Endeavour spacewalk marks 1,000 hours on station work
WASHINGTON (AFP) – The crew of the US space shuttle Endeavour wrapped up their fourth and final spacewalk Friday, a walkabout that surpassed the 1,000th hour of such trips to build the International Space Station.
The marathon seven hour, 24 minute spacewalk began at 7:39 am (0415 GMT) and mission specialists Mike Fincke and Greg Chamitoff finished at 7:39 am (1139 GMT), NASA said.
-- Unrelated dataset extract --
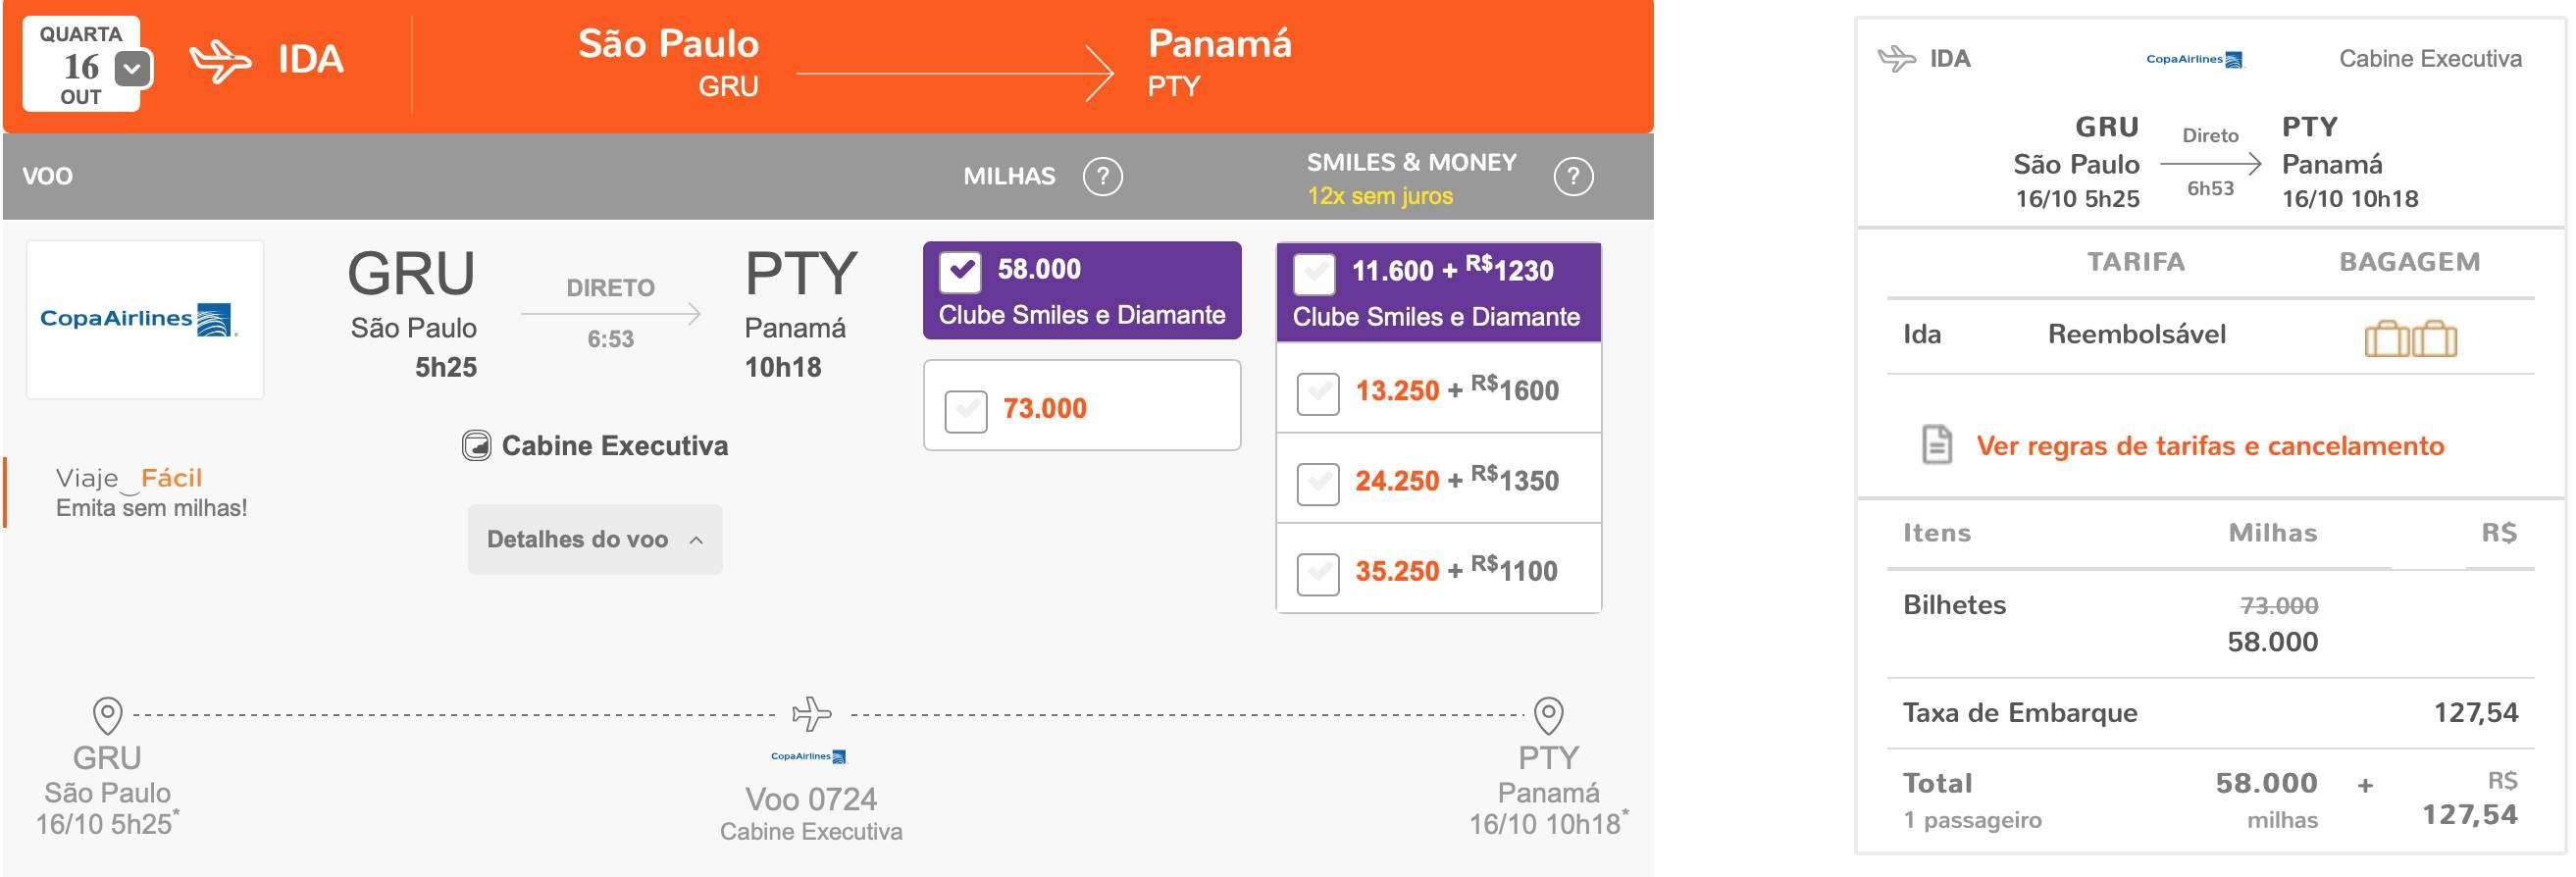This screenshot has height=877, width=2576.
Task: Uncheck the 58.000 Clube Smiles e Diamante option
Action: [x=960, y=270]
Spacewalks typically last six and a half hours.
“At 5:02 am, Fincke and Chamitoff surpassed the 1,000th hour astronauts and cosmonauts have spent spacewalking in support of space station assembly and maintenance,” NASA said.
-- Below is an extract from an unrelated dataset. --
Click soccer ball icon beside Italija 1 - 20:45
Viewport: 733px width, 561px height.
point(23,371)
“The milestone occurred four hours and 47 minutes into today’s spacewalk, the 159th in support of station assembly and maintenance, totaling 1,002 hours, 37 minutes.”
The astronauts completed their mission to stow the boom on the station truss and work on some new installations to extend the space station’s robotic arm.
The spacewalk was the last by a US shuttle crew docked at the orbiting lab. A spacewalk is planned during the shuttle Atlantis’s mission in July but will be done by the space station crew.
Endeavour blasted off on its final mission, STS-134, on May 16 with six astronauts on board — five Americans and one Italian — and docked at the ISS on Wednesday.
The shuttle will remain at the space station until May 30, returning to the United States on June 1.
The 30-year US space shuttle program formally ends later this year with the flight of Atlantis set for July 8, leaving Russia’s space capsules as the sole option for world astronauts heading to and from the orbiting research lab.